Some thoughts on the Press

February 20, 2010

posted and written by Caroline Picard

In the midst of all of these transitions, I have been thinking more and more about the press and what it is trying to accomplish.

The thing is, I’ve started to think about how expectations are different. On one spectrum, people feel like a book has been a success if it gets a review in the New York Times. On the other spectrum, as with many idiosyncratic chapbooks, or even small record labels, others are happy with a tangible, printed version of what was previously a word document on a computer. A small party with ten friends and some popcorn. The end. There is an infinite array of possiblities between those poles.
As I am in the midst of rethinking the press, I feel like there are two directions to consider. Perhaps it is worth trying to get bigger, to get more reviews, to achieve a larger status in the world of printed matter. The other option is to concentrate on a smaller practice.

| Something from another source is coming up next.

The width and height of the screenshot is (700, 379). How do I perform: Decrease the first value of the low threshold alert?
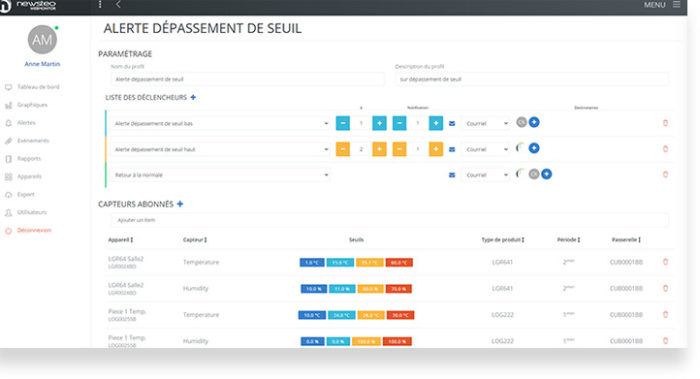pyautogui.click(x=343, y=123)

While I am still feeling/thinking through those possibilities, I am inclined towards a smaller focus. I feel that itch to make something lesser known is somehow part of a political inkling. One in which I facilitate less “marketable” projects, such that the book itself becomes an intimate and priveladged interaction. One afforded the peculiar and consistent collector, as well as the happenstance consumer. Doing so requires an educated audience, people willing to seek out the books we print. Yet also it goes against the grain of predominant trends, in which one tries to be as accessible as possible. That does not mean I want to make the press exclusive, but rather to have a door which is both welcoming and difficult to find. Each book, each project becomes an investment on the part of the audience, an instance in which he or she chooses to support or consider a text because it is curious. To that end, I rely on time and consistency. The character of what we print needs to be of good quality. And, from a publisher’s perspective, that strategy requires an absurd leap–

Such an effort does not make any sense in our socio-economic structure, one where legitimacy is measured either by money or recognition. I don’t think either of those things are bad, yet I am interested in exploring different means of legitimacy and reward. As I don’t have all the answers yet, I am still very much thinking and feeling out loud.
Styalistically, I am also opposed to boasts, prefer instead that moment of surprise when someone with whom one speaks discovers that one is greater, not lesser, than their claims. (Hollywood, for instance presents an opposite model–where soft money is the basis of funding for movies and people can recite their resumes in five minutes flat–a feat, no doubt. I’ve heard that life is very shiny there). I don’t think one way is better than another, but one way is more natural to me. I suppose, as a churlish adolescent, that I want to be able to participate in the world on terms prescribed by my community, not by a larger, alienating structure of hierarchical achievement.

All of this is still to be developed, contextualized by a particular scheme of language…these are merely reflections towards that end.